The entire Bollywood-watching populace is obsessed with the movie Sholay, a spaghetti Western-inspired masala film that even ran in some Indian theatres for years. The movie was my introduction to an item girl known mononymously as Helen.

An “item girl” is a seductress who often has a minor role—often a song—in a movie where she and a leading man would work together to make the leading lady jealous, or she may just have a cameo in one song which is used tirelessly to promote a film.

The concept of an item girl has been a subject of much contention in India. Item girls were crafted and developed for the male gaze, and some people, such as actress Shabana Azmi, have attributed it to the “sexualization of children”, but her justification lies in a familiar rhetoric: the notion that sexual liberation is always gratuitous and needs to be toned down. Seeing women celebrate their bodies is not something to avoid—women’s bodies belong to the women themselves and no one else.

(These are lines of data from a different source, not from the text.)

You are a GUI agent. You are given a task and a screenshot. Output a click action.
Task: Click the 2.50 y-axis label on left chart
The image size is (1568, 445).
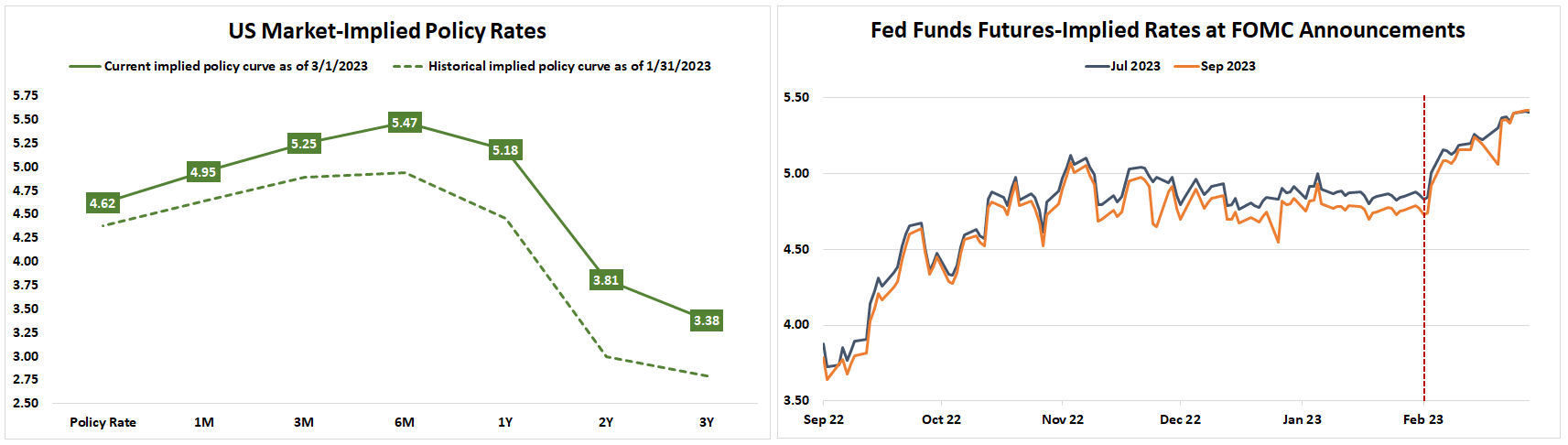tap(26, 403)
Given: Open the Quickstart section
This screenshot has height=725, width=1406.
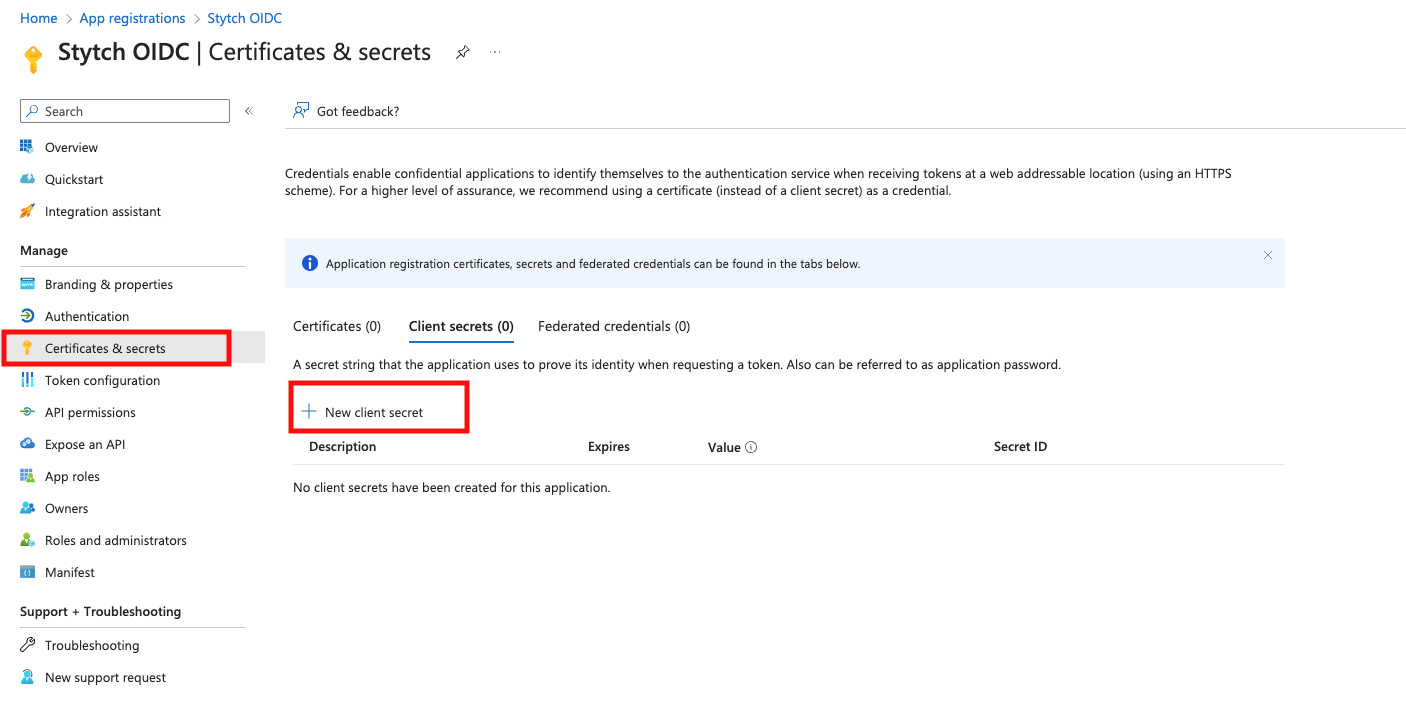Looking at the screenshot, I should point(71,179).
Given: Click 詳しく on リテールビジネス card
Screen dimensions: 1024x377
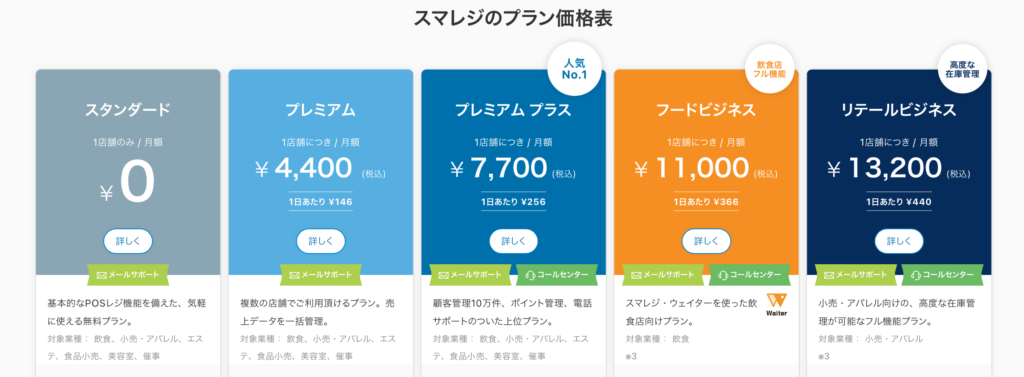Looking at the screenshot, I should tap(899, 241).
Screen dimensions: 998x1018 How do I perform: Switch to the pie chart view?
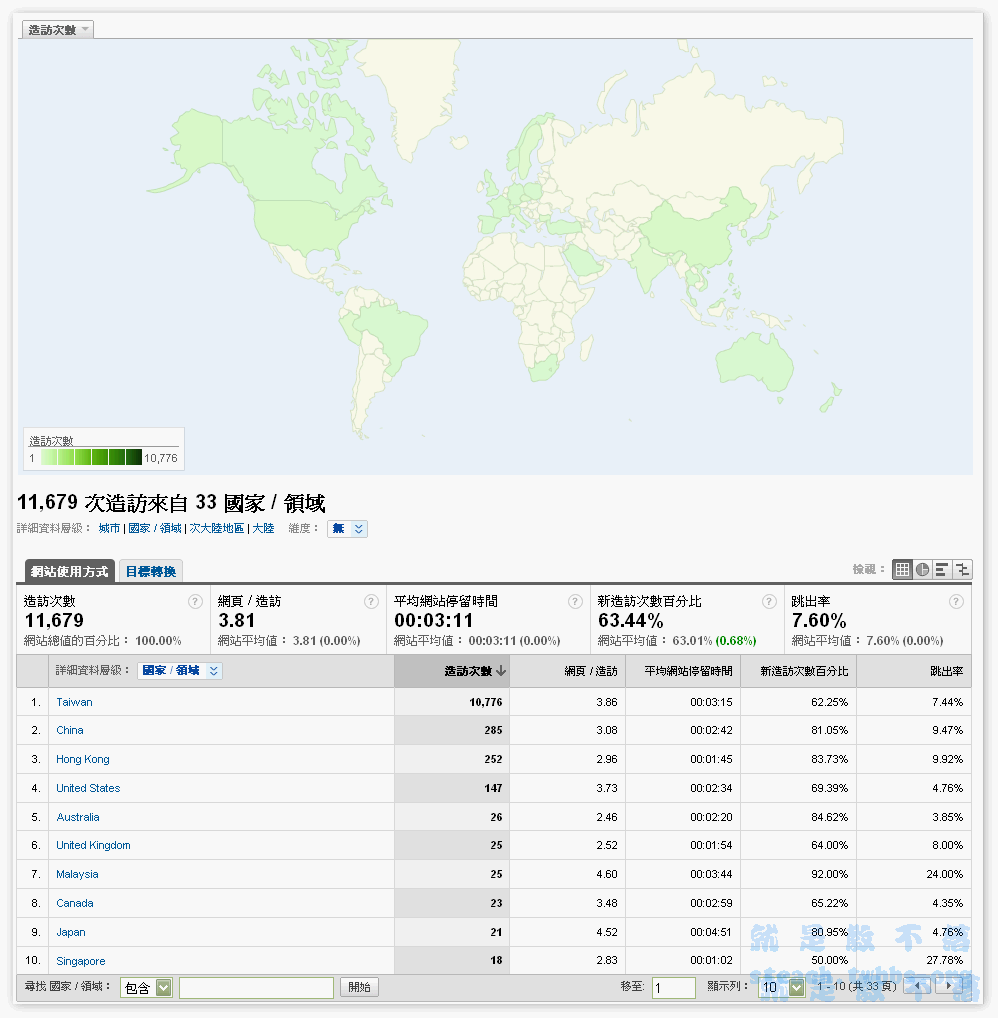(922, 569)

Famous for her work in Bollywood movies throughout the 1960s and 1970s, Helen approached her roles with her own definition of seduction; a scrappy elegance that was a big middle finger to the clean, pure, beehived, cat-eyed, plain-sari wearing leading lady so often seen in films of this era. The notion of “purity” and “modesty” in a woman and particularly their clothing was imposed on India by the British Raj. Helen came out of nowhere—the antithesis of the ‘respectable’ lady—like an explosion of sparkly eyeshadow and allure.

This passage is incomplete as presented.